I’ve finished Veniamin Kaverin’s Скандалист [The troublemaker] (see this post), and I’m very glad I read it, even though it’s by no stretch of the imagination a great novel. It was, after all, an apprentice effort (he’d written a few shorter attempts at fiction), and the circumstances of its writing were not exactly Tostoyan (this is Kaverin’s own account in Richard Sheldon’s translation, from “Šklovskij, Gor’kij, and the Serapion Brothers” [Slavic and East European Journal 12.1 (Spring, 1968), pp. 1-13]; you can see the Russian here — scroll down to “Зимой 1928 года я встретился”):
During the winter of 1928, at Jurij Tynjanov’s place, I often met with a lively and clever writer then at the zenith of his powers and deeply convinced that he knew all the mysteries of the literature business. We spoke about the novel genre, and the writer observed that even Čexov could not cope with this genre, that it was not surprising that it was not succeeding in contemporary literature. I objected, and he, with the irony at which he was always unusually good, expressed doubts about my abilities in this complicated business. Infuriated, I said that I would launch a novel and that it would be a book about him — about a trouble-maker who conducted his whole life with an awareness of his literary role. He derided me — but to no avail. On the very next day, I began to write the novel The Troublemaker, or Evenings on Vasil’ev Island. Obviously, only youth is capable of such decisions, and only in youth could you so openly follow at the heels of your future character with a notebook. He laughed at me: “the utilitarian factory by the name of Kaverin.” I jotted even this down. He spouted jokes, made brilliant witticisms, sometimes unusually well directed and remembered for a lifetime — I blushed, but jotted them down. Probably, he was fully convinced that nothing would come of the novel; otherwise, he would have been more cautious in this unusual duel.

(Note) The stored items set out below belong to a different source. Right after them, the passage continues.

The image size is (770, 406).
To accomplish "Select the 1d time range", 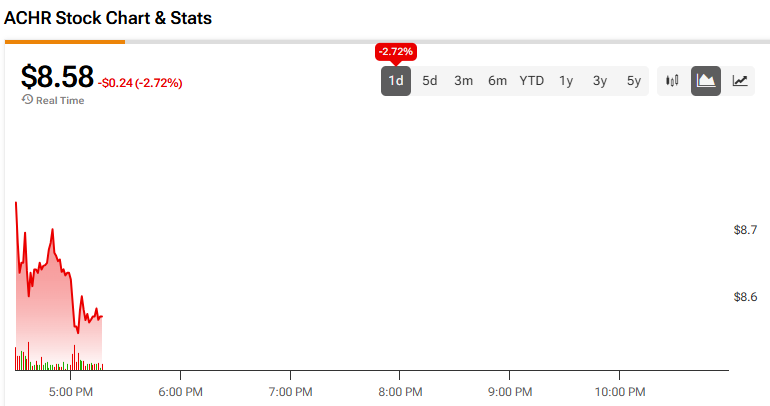I will 396,81.
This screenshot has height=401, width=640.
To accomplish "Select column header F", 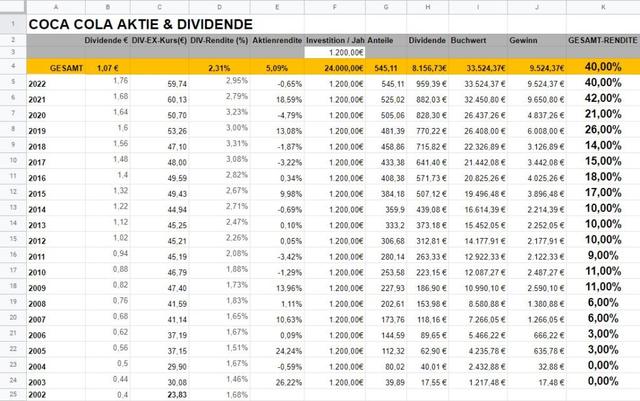I will tap(336, 6).
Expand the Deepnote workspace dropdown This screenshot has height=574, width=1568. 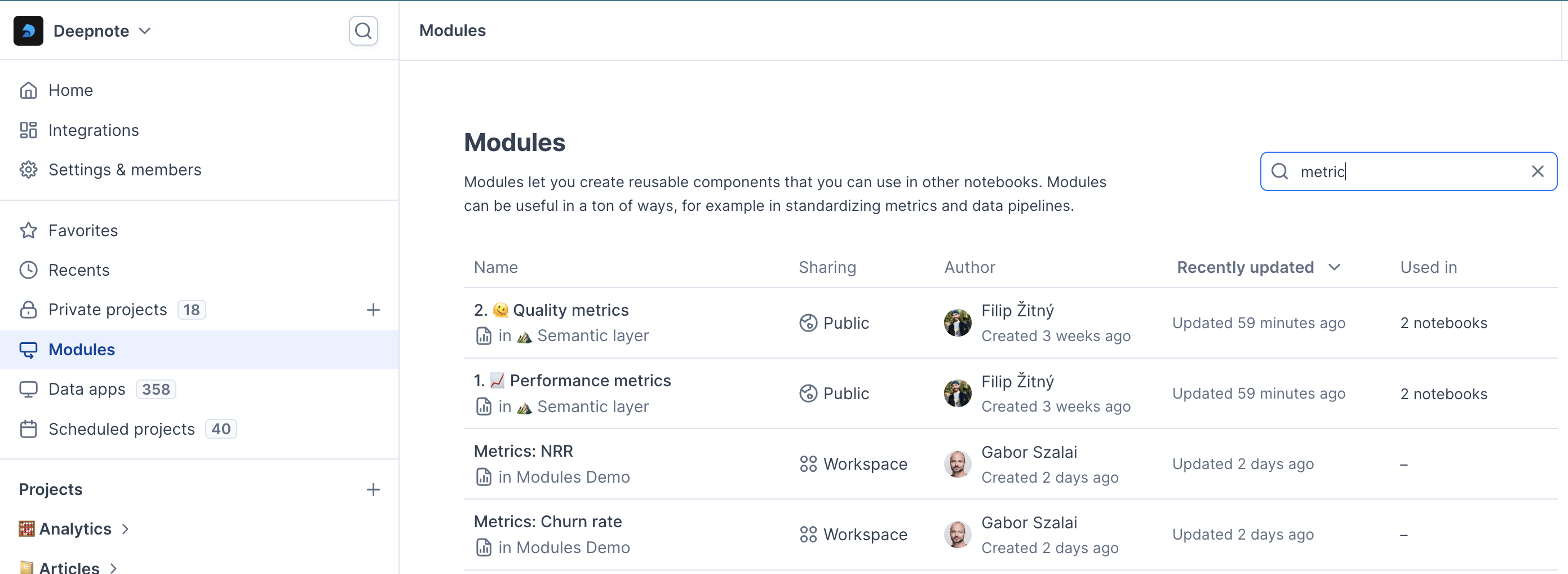coord(145,31)
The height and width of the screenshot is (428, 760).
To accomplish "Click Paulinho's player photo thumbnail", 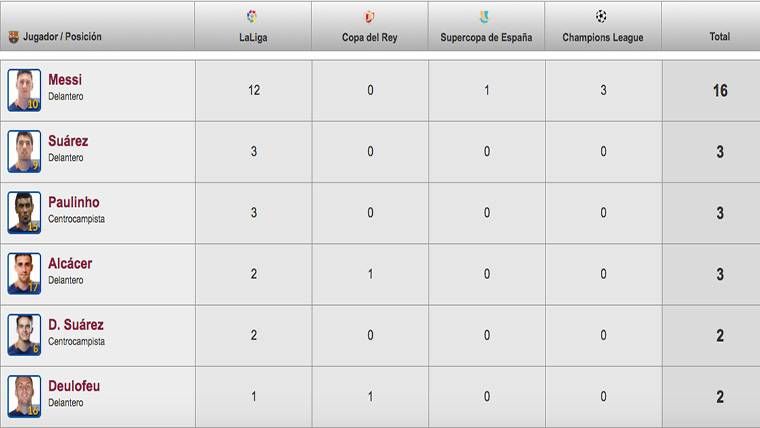I will coord(24,212).

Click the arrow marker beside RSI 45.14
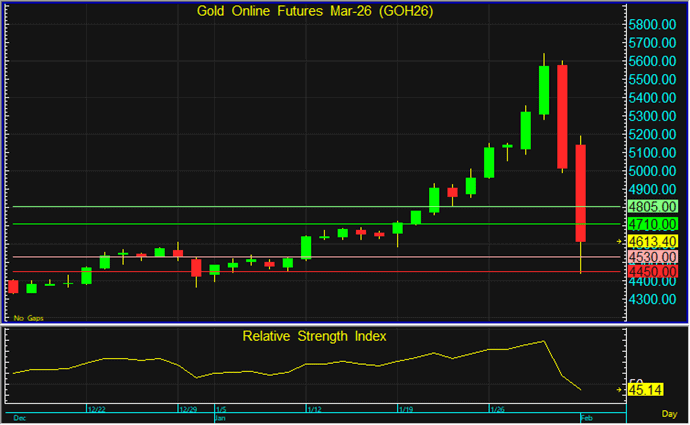tap(621, 389)

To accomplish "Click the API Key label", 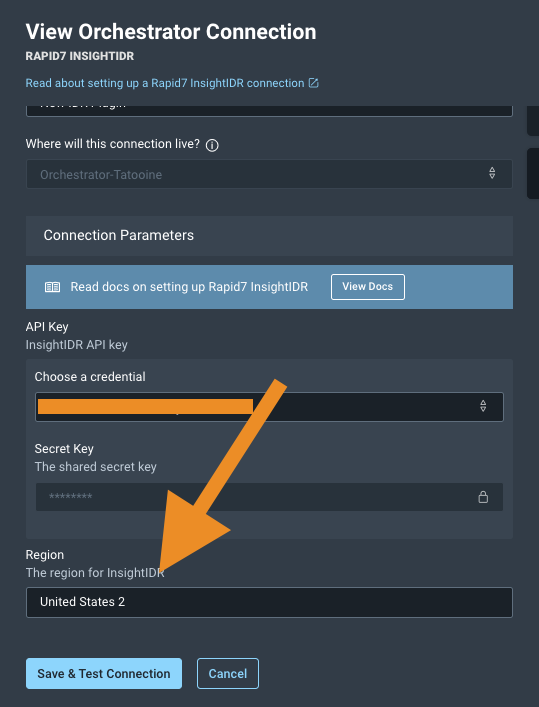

This “lively and clever writer” was Viktor Shklovsky, a fascinating figure whose writings, a blend of memoir and literary analysis, I’ve enjoyed for years; it was tremendously interesting to see him portrayed (very believably) as a character in a literary work. (He was known among the Serapion Brothers as Брат Скандалист [Brother Troublemaker].) He is shown as funny and argumentative, given to causing trouble for its own sake and then having to apologize later; his culminating deed is plucking the young Vera Barabanova away from Leningrad, where she was poised to marry an unsuitable man she didn’t love, and sweeping her off to Moscow with him on the train. (I’m guessing that her surname, ‘Drum,’ was suggested by the first futurist collection, the 1915 pamphlet Взял: Барабан футуристов [Took: Drum of the futurists].) Shklovsky, understandably, wasn’t pleased by the book (few people like seeing themselves from the outside), but it’s an affectionate as well as acerbic portrait (Kaverin was his student and friend), and on the whole he comes off well.

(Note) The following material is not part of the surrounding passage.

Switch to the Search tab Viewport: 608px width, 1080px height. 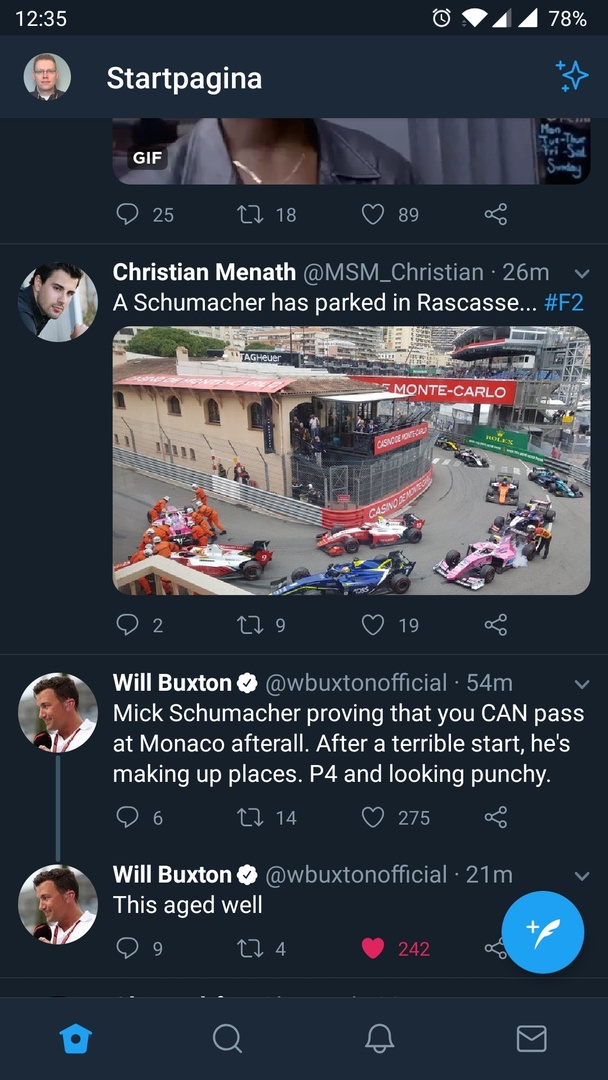[228, 1039]
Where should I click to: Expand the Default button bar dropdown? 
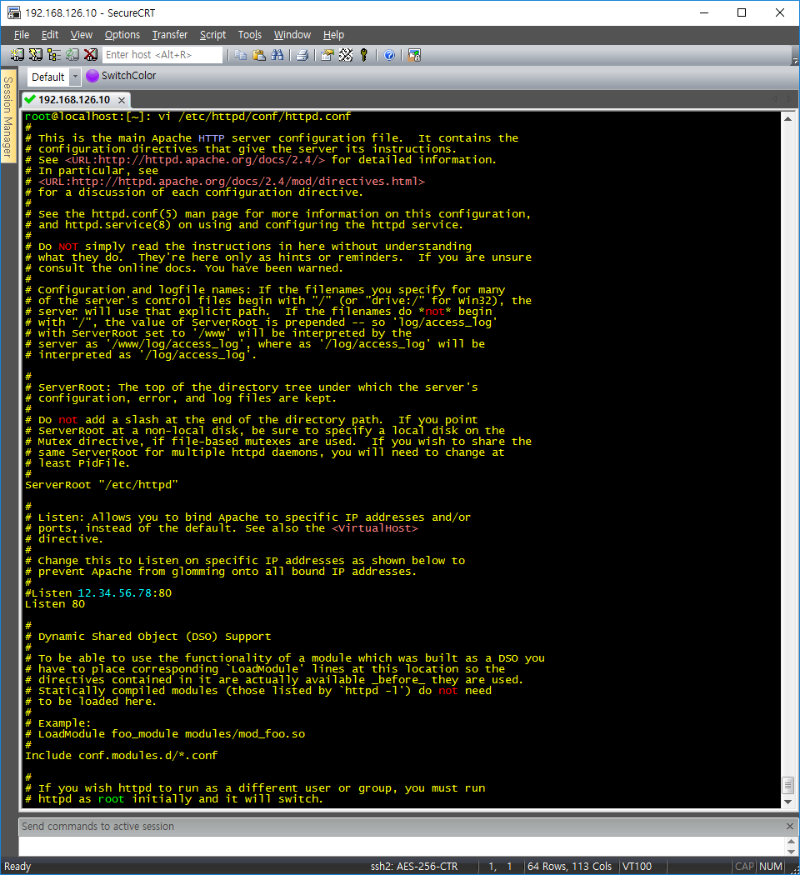pyautogui.click(x=74, y=77)
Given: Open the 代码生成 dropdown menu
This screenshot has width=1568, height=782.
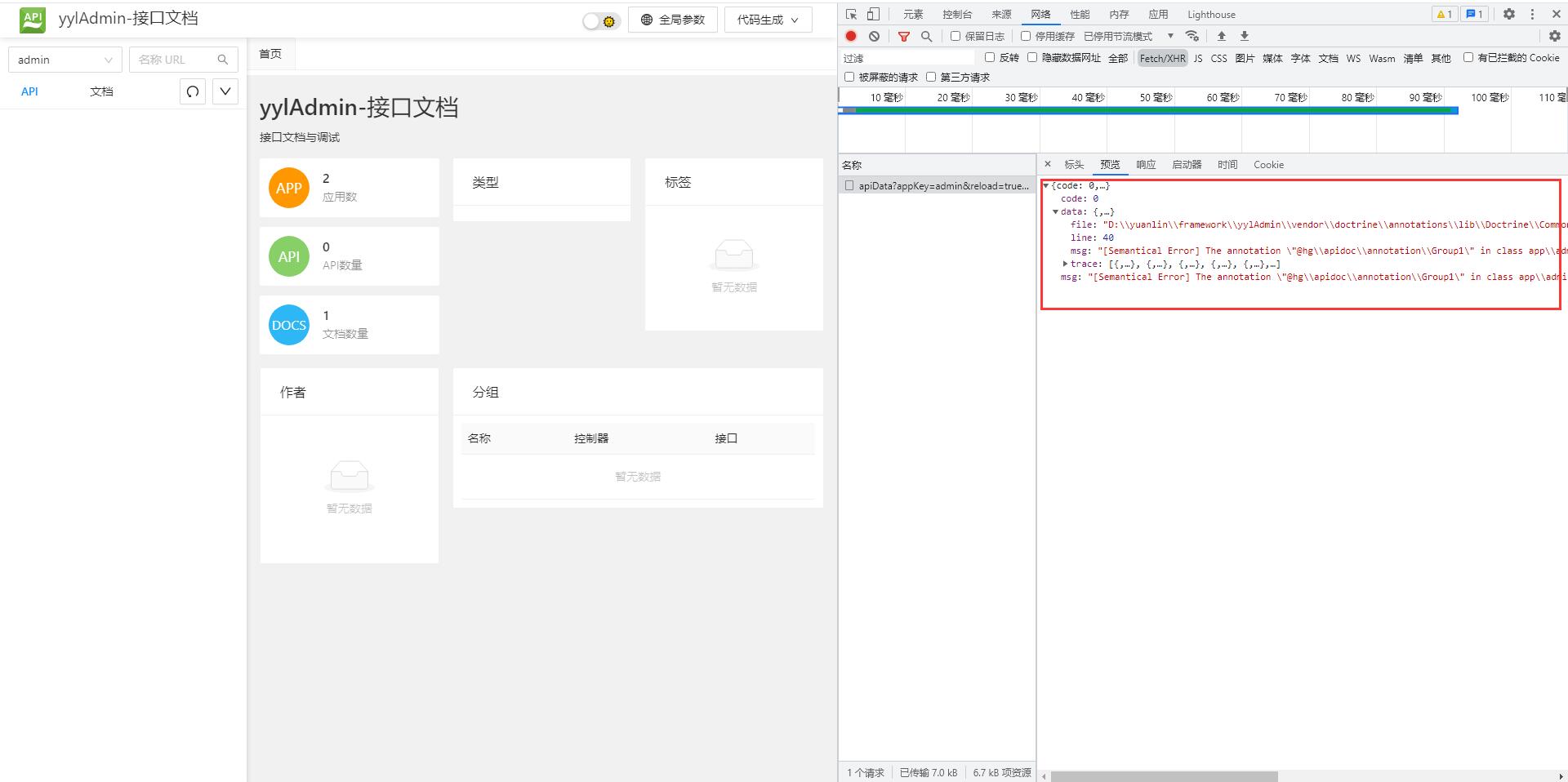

But beyond the overstuffed plot (two aged brothers reconnect after a quarter of a century, there are various academic intrigues, young Nogin — a stand-in for the author — can’t study because he’s desperately in love with Vera, etc. etc.), the novel is of interest as an example of the “documentary” writing so popular between the wars, not only in the Soviet Union (see this post on Mariengof’s Cynics) but elsewhere (Joyce, Dos Passos, Gide, Döblin, Reznikoff): writers felt the need to incorporate chunks of found reality into their work. Kaverin not only quotes and alludes to Shklovsky’s work repeatedly (mostly Zoo and Third Factory), he quotes chunks of a medieval Old Russian text Professor Lozhkin is trying to study between the various distractions of the plot — I actually found a version online, and I will insert the quoted passage as an image here:
Lozhkin decides that the Малкатушка or Малкатошва in the texts he’s comparing (Малкодушка in the one I found) must reflect a Hebrew Malkat-švo ‘Queen of Sheba,’ and he keeps wondering about the mysterious word кражма (here крыжма). Also, there’s a long and funny account of a lecture where the lecturer (Dragomanov) doesn’t show up but sends a flunky to read what turns out to be a deliberately foolish and insulting proposal that arouses indignation in the audience, which doesn’t enjoy being spoofed; this is scavenged from an event in the 1850s, in which Osip Senkovsky (who in the novel is studied by Nogin) pulls the same trick on a distinguished assembly (you can read an account here, beginning “С первых же страниц было видно, что положения”). And there are many bits that made me laugh, like “Сердце у него стучало, как метроном, как сердце” [His heart beat like a metronome, like a heart] and “Он вернулся домой мокрый и с таким лицом, что старуха, которая отворила ему дверь, растерявшись, заговорила с ним по-татарски” [He returned home wet and with such a face that the old lady who opened the door for him lost her head and started talking to him in Tatar].
But what really impressed me was that, even if it’s not a great novel, it’s a real one, with people who feel real struggling with what feels like life, however exaggerated. Shklovsky wrote no novels, and Tynyanov’s were lifeless attempts to exemplify his literary theories (see my review of Смерть Вазир-Мухтара [The death of the ambassador plenipotentiary]), but Kaverin is discovering that he is a real writer of fiction. And the plot element that felt most real to me and most moved me was Vera’s desperate attempts to paint despite the poverty and chaos of her life (she decided to marry the rich jerk in hopes that she might win the freedom to create art); it seemed a foreshadowing of his great 1971 novel Перед зеркалом [Before the mirror], which I wrote about last year. I look forward to reading more Kaverin.